Sometimes, when I’m dissatisfied, I catch a glimpse of the fact that it’s because I’m struggling with the way things are.
The value of that glimpse is the chance to wake up from the nightmare of being separate from what I experience -- the frustration of trying to control or escape an experience I can’t abide.
It’s easy to idealize the awakening, but I have to admit that ideal doesn’t mean or do much for me when I’m not suffering, or when I’m not willing to be free. It’s the awareness of suffering that makes the possibility of waking up meaningful, and it’s the willingness to be free that makes the possibility come true.
Abiding in experience (shamatha) is a definite first step towards seeing the nature of things (vipashyana). Responding well to what is seen (compassion) is the point.
Every religion seems to have its versions of escaping reality and grasping after an Ultimate. (Mental or typographical capital letters is one sign of trying to grasp The Sacred Ultimate. Freezing and thinking upon encountering discomfort is one sign of trying to escape reality). Buddhists and christians have different notions and languages to explain their versions, but it seems to be the same problem: confused grasping.
Christians might elevate God to a place so far above human experience that they have to rely on priestly intercession and wistful hopes for an eventually Perfect Afterlife.
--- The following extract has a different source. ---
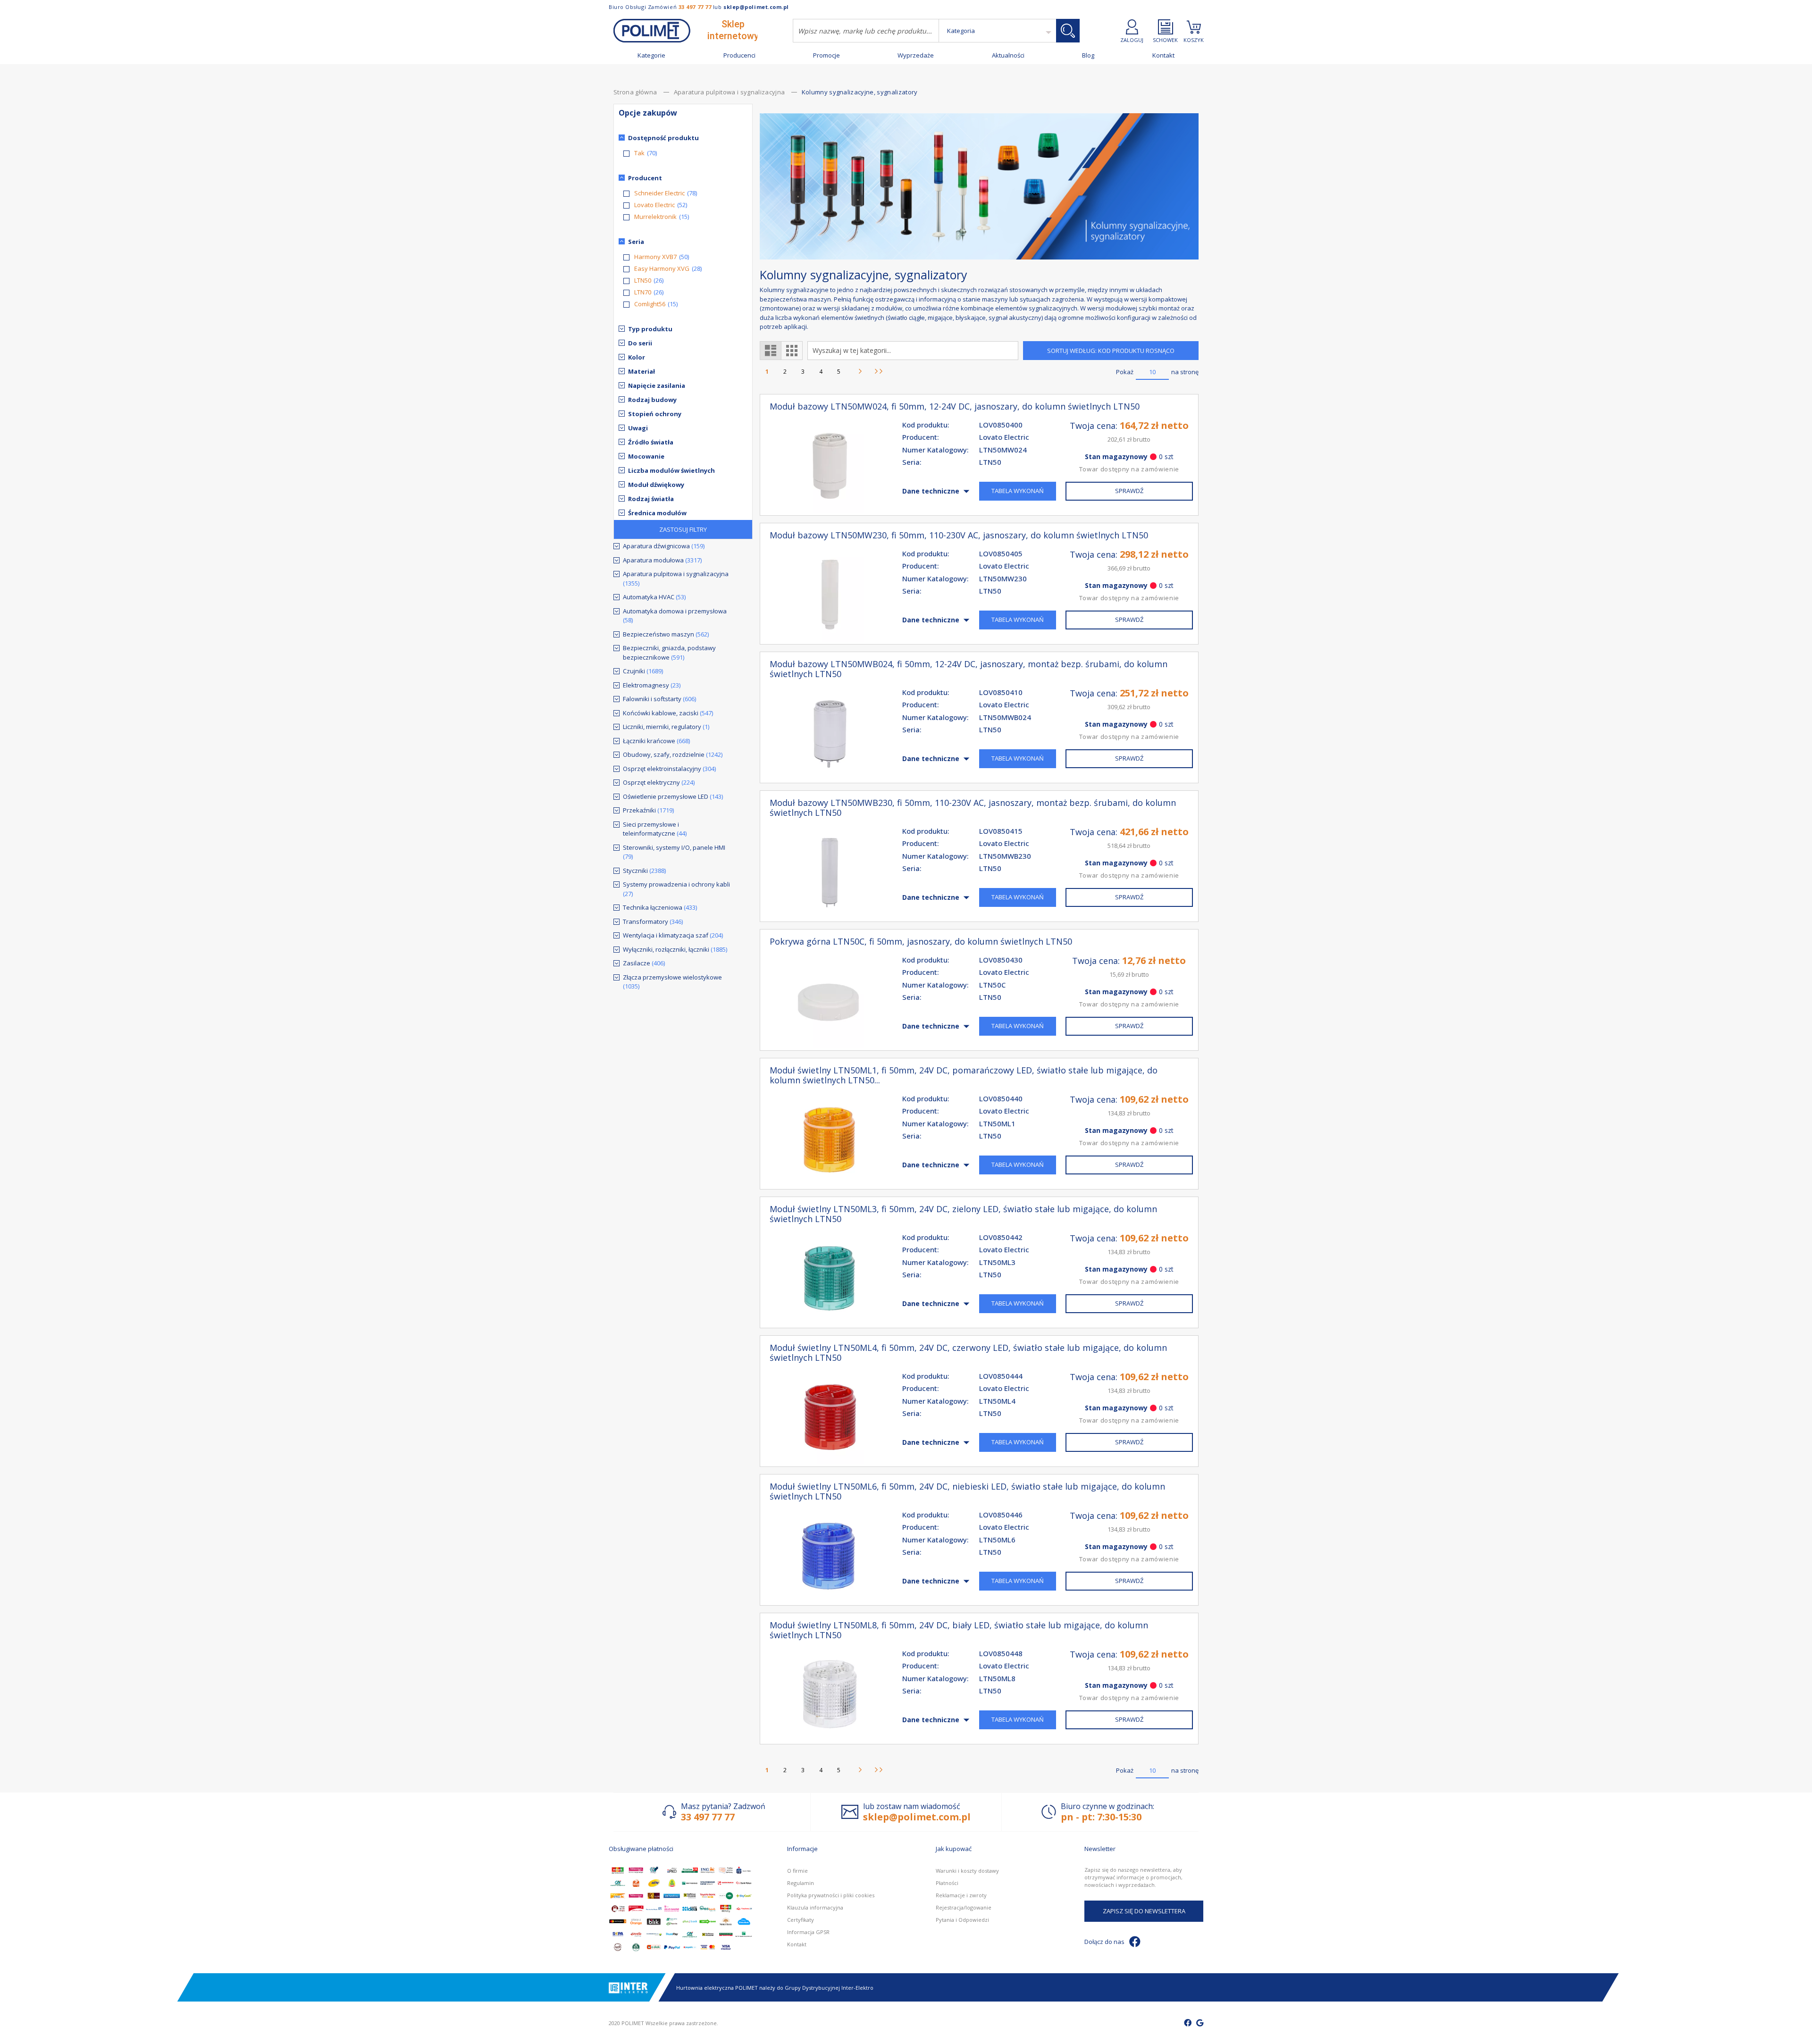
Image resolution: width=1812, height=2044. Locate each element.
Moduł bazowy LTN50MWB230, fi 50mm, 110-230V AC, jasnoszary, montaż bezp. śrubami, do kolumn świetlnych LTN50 (973, 808)
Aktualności (1008, 55)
Buddhists might elevate states of clarity and power into fantasies of a Permanent Happy Self. (Rather ironic, that fantasy, since insight is supposed to see that no thing is permanent, ultimately satisfying, or separate).
Religious institutions are built from the elevation of an Ultimate over the relative. Mystics, whether christian or buddhist, are often considered (by institutional defenders) to be heretics for insisting on our inherent ability to bring the ultimate right into the relative world. Free and happy people are not much use to institutions promising eventual access to Paradise (aka Enlightenment) while trying to (or in order to) control the relative world.
For me, the point of spiritual practice is to keep working and playing the relative and ultimate until they are inseparable. Until I really know, and live from the knowing, that it's folly to try to separate myself from my experience so I can grasp a Fantasy.
Well, while I'm here I'll
do the work --
and what's the work?
To ease the pain of living.
Everything else, drunken
~ Allen Ginsberg, Memory Gardens
The paramitas, taking and sending, the compassionate embracing of my own and others’ foibles -- all of these bring me back to the real (the relative) and away from the fantasy of an ultimate experience (usually, depending on the day’s proclivities, some version of calm, clarity, bliss, or power).
Even the practice of insight into emptiness, properly cultivated, doesn’t degenerate into trying to experience Ultimate Emptiness. There is no such Thing as Emptiness (click here for a blog post on that can of worms).
Every thing (experience) is simply empty of being a Permanent Happy Self -- and, at the same time, and just as important -- every thing (experience) is still a thing (experience) to be dealt with. The more I struggle with something, the more in my face it seems to get -- and that gets me embroiled in drama. But if I tell myself something isn’t real, I fall out of touch with what’s happening -- and that can get me killed.
The worldly mistake is naively believing everything I see and feel and think: someone looks or sounds to me like a jerk so I react accordingly. The religious mistake is condemning the relative and elevating some Ultimate: I so love calm, bliss, and clarity that I try to make them permanent states. Both mistakes exacerbate the split that results in suffering.
Whenever I start to idealize (idolize) a particular experience or idea, I’ve fallen into the ultimate trap. Whenever I grasp after or despair of ordinary experience, I’ve fallen into the relative trap. The only ultimate is that everything is relative. A statue is just a chunk of wood, and a person is just an animal, but bowing before them can humble my mind, open my heart, and raise my spirit.
A buddha is someone who’s awake -- awake in experience arising: the gritty, wild sensations, feelings, thoughts, and actions of this world. When I’m awake, knowing what experience is and isn’t, I don’t cling to sad delusions of controlling experience or escaping the world. I don’t want to escape -- this is the pure land. How long does that last? Until I start clinging to something.
Ajahn Chah used to ask meditators if they were suffering. If the answer was “No,” the ajahn would say “Great!” and that was that. If the answer was “Yes,” he’d ask, “What are you clinging to?”
Ultimately, it’s all relative. May all beings be happy, healthy, at ease in their body, at home in the world.